Please copy all of the material below word for word, leaving out the pictures.
═════ RAW DATA
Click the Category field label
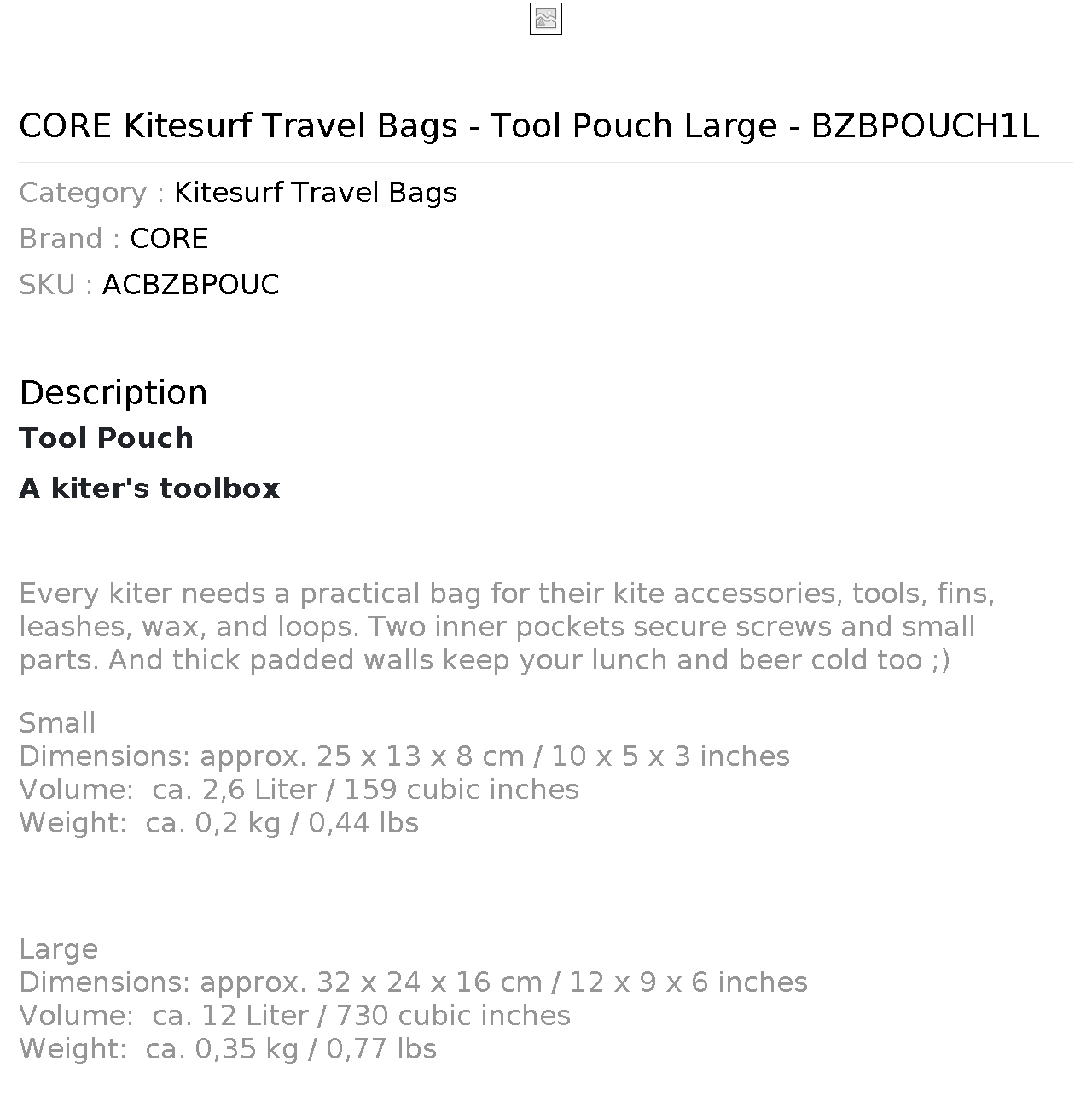(92, 193)
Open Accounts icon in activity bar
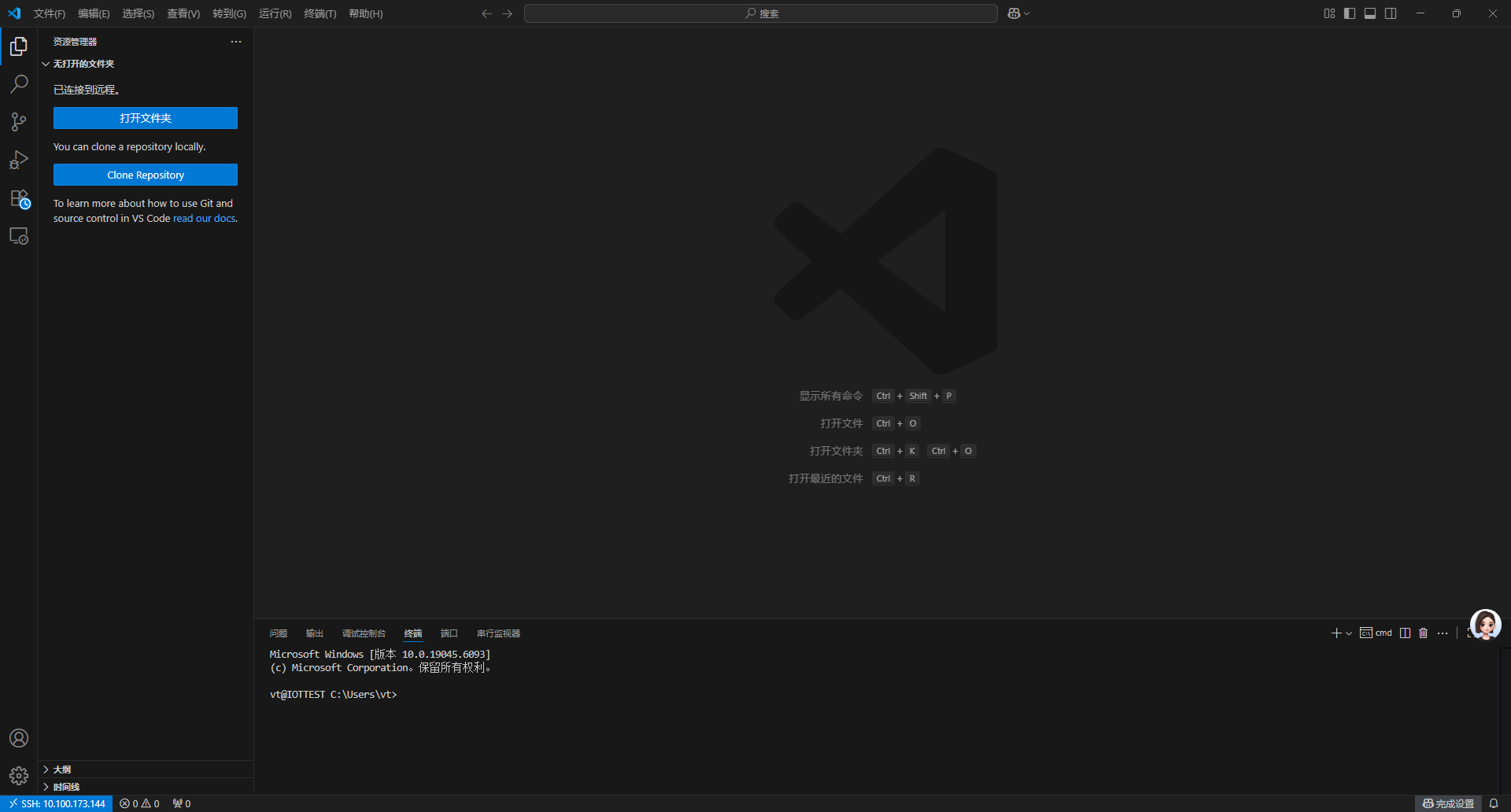 click(x=19, y=738)
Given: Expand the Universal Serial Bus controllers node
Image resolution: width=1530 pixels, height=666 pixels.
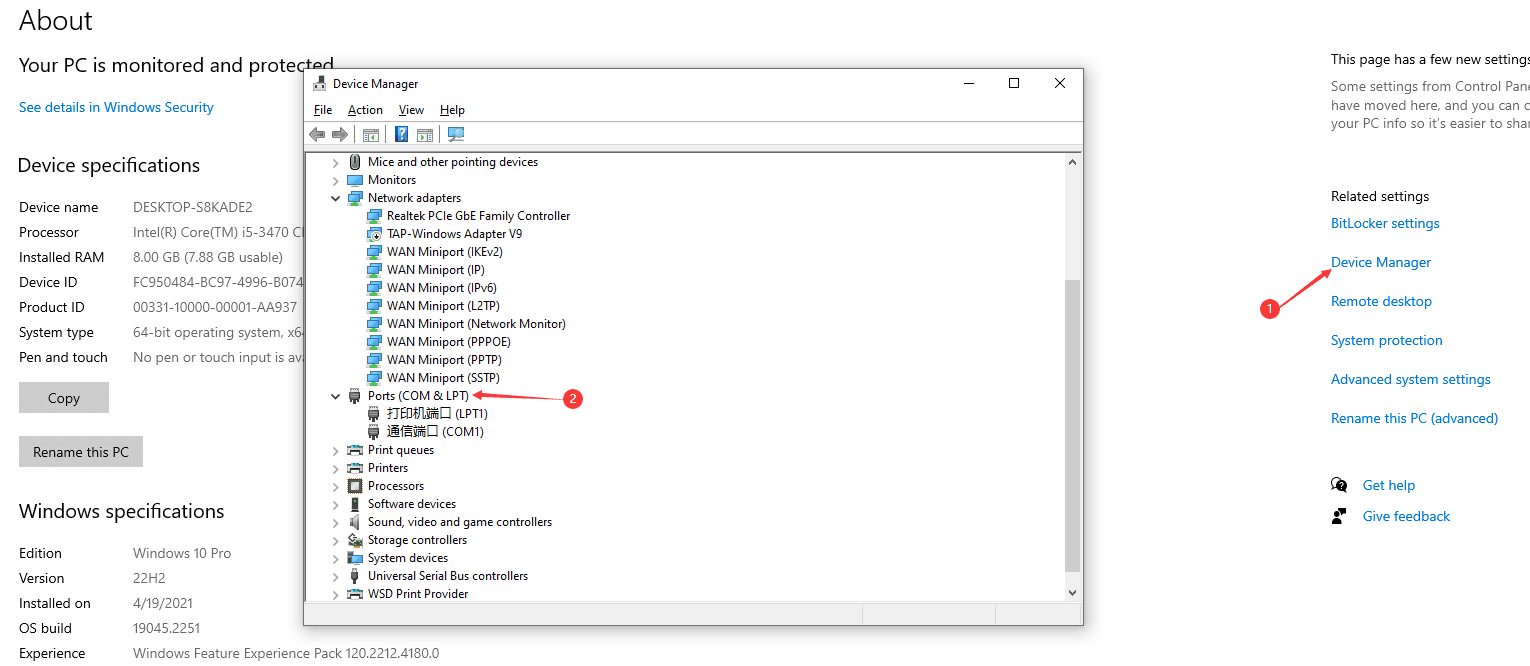Looking at the screenshot, I should click(x=336, y=576).
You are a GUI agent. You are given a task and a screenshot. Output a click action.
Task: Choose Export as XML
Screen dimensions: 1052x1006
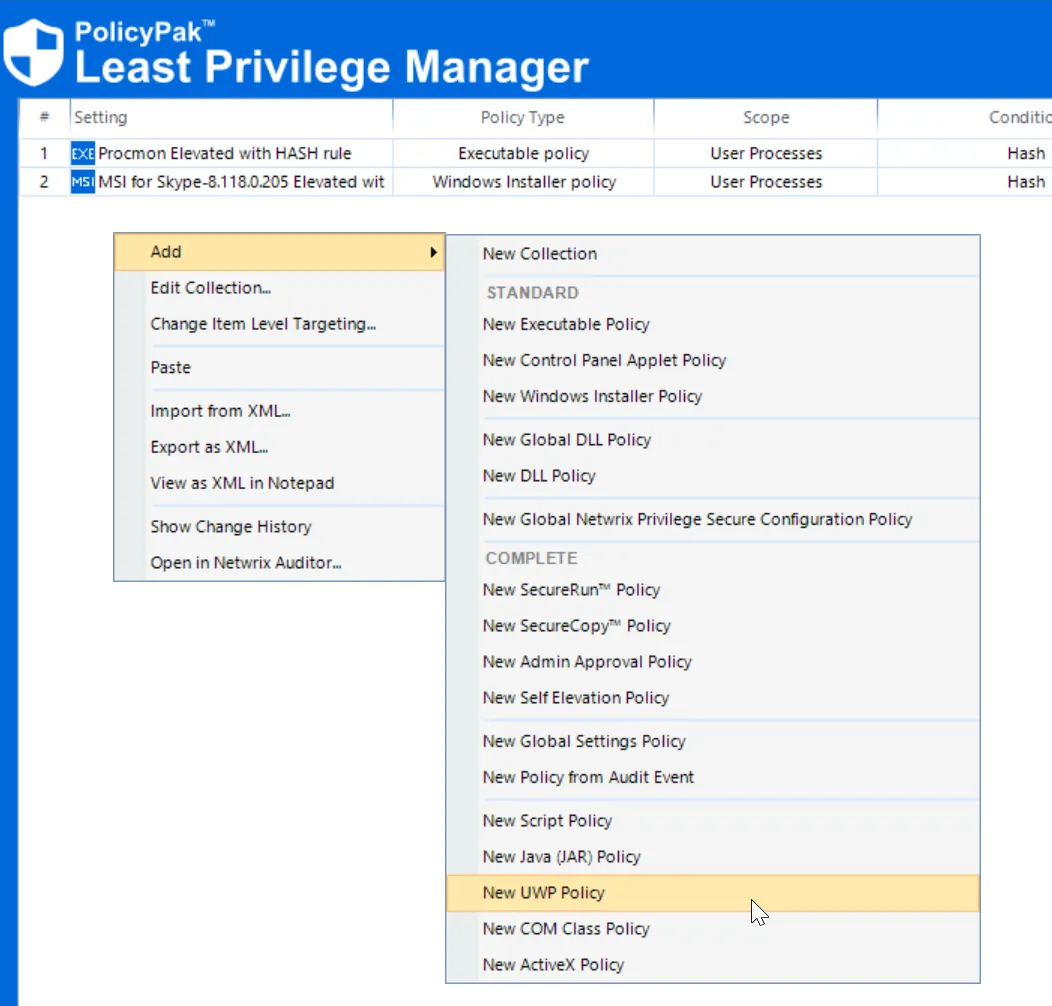pos(207,447)
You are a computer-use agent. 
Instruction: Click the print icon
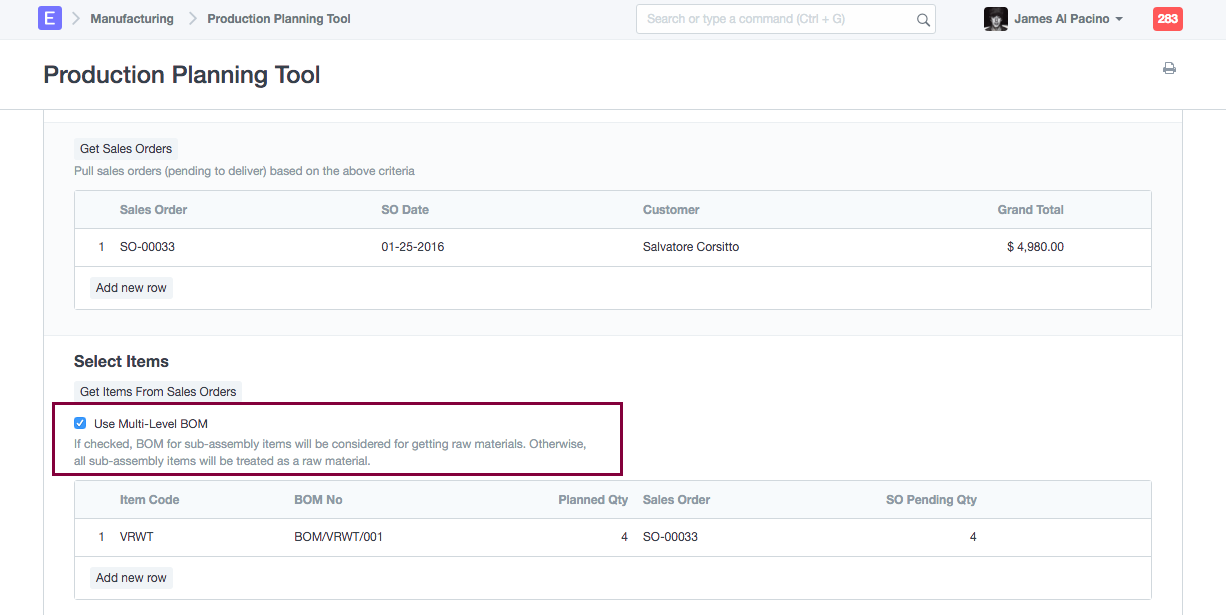pos(1169,69)
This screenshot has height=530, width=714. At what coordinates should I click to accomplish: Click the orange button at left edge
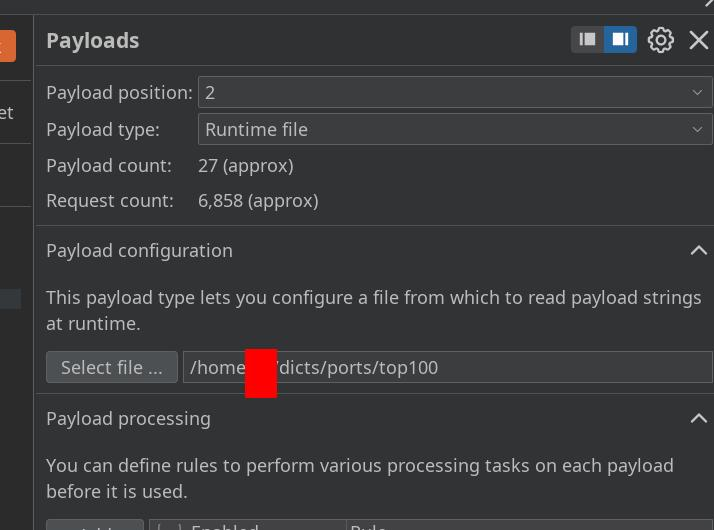pyautogui.click(x=7, y=45)
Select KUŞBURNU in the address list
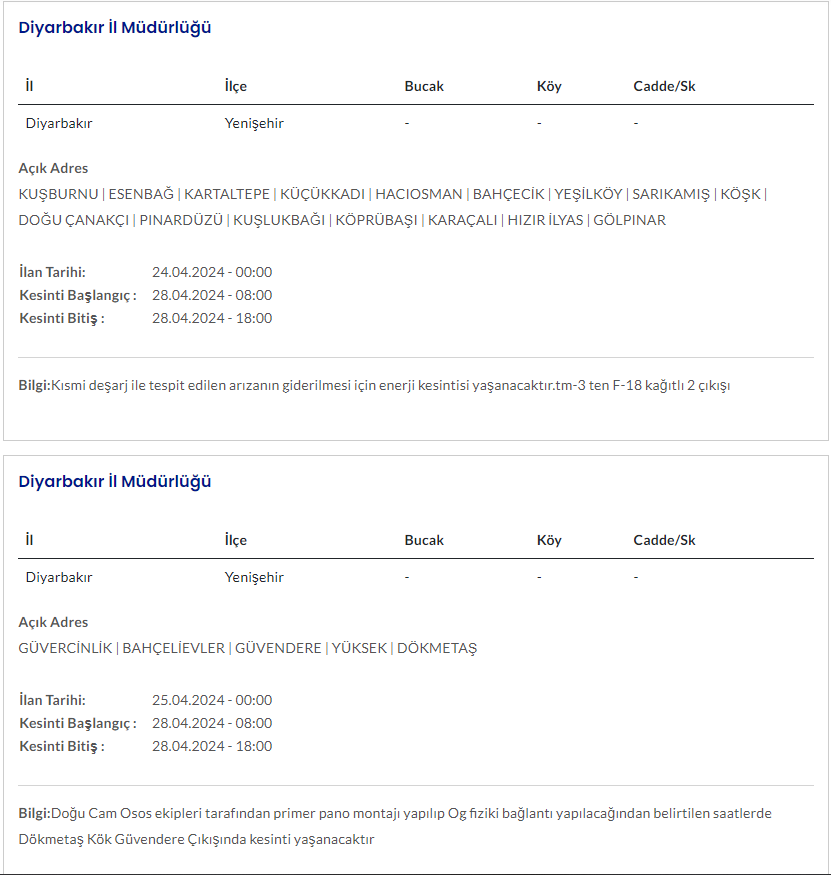 [x=58, y=194]
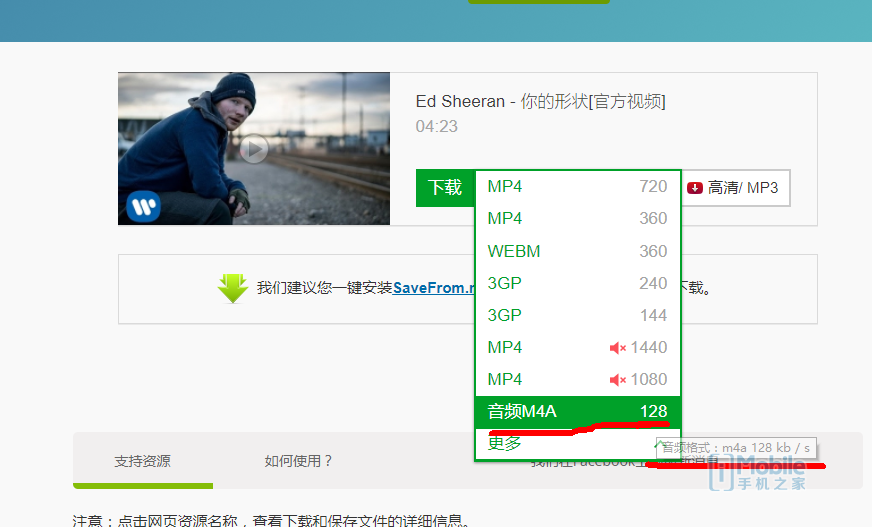This screenshot has height=527, width=872.
Task: Click the Warner Music logo badge
Action: click(x=143, y=206)
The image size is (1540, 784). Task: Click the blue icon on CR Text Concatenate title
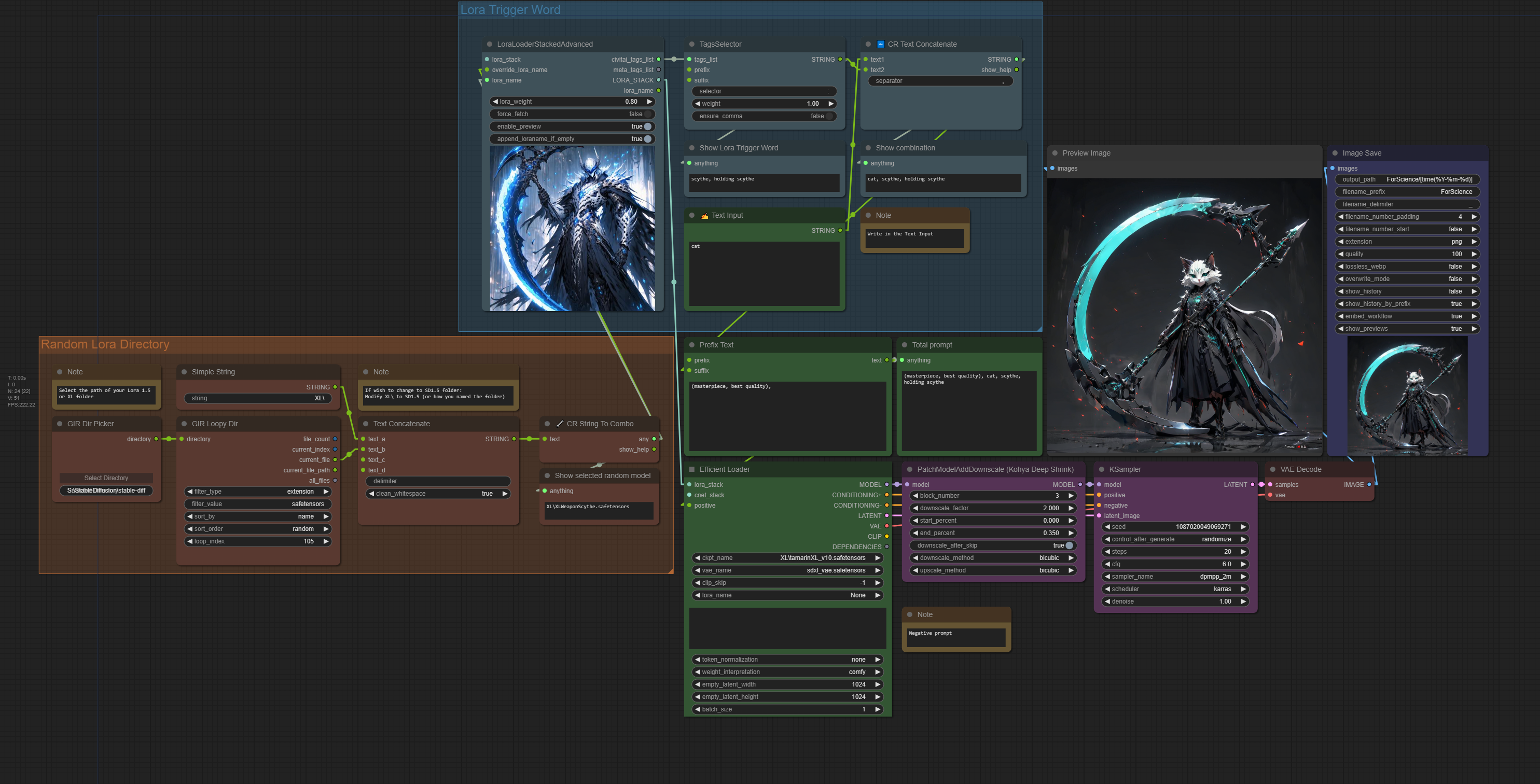[x=881, y=44]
══════════
## [SOLUTION FOR THIS EXERCISE]
Click the Category field label
(92, 193)
Open Accounts icon in activity bar
 click(x=19, y=738)
Given: Expand the Universal Serial Bus controllers node
Image resolution: width=1530 pixels, height=666 pixels.
Looking at the screenshot, I should click(x=336, y=576).
You are a GUI agent. You are given a task and a screenshot. Output a click action.
Task: Choose Export as XML
Screen dimensions: 1052x1006
pos(207,447)
You are a computer-use agent. 
Instruction: Click the print icon
pos(1169,69)
This screenshot has height=530, width=714. At what coordinates should I click to accomplish: Click the orange button at left edge
pyautogui.click(x=7, y=45)
Select KUŞBURNU in the address list
 [x=58, y=194]
This screenshot has height=527, width=872.
Task: Click the Warner Music logo badge
Action: click(x=143, y=206)
The image size is (1540, 784). Task: Click the blue icon on CR Text Concatenate title
[x=881, y=44]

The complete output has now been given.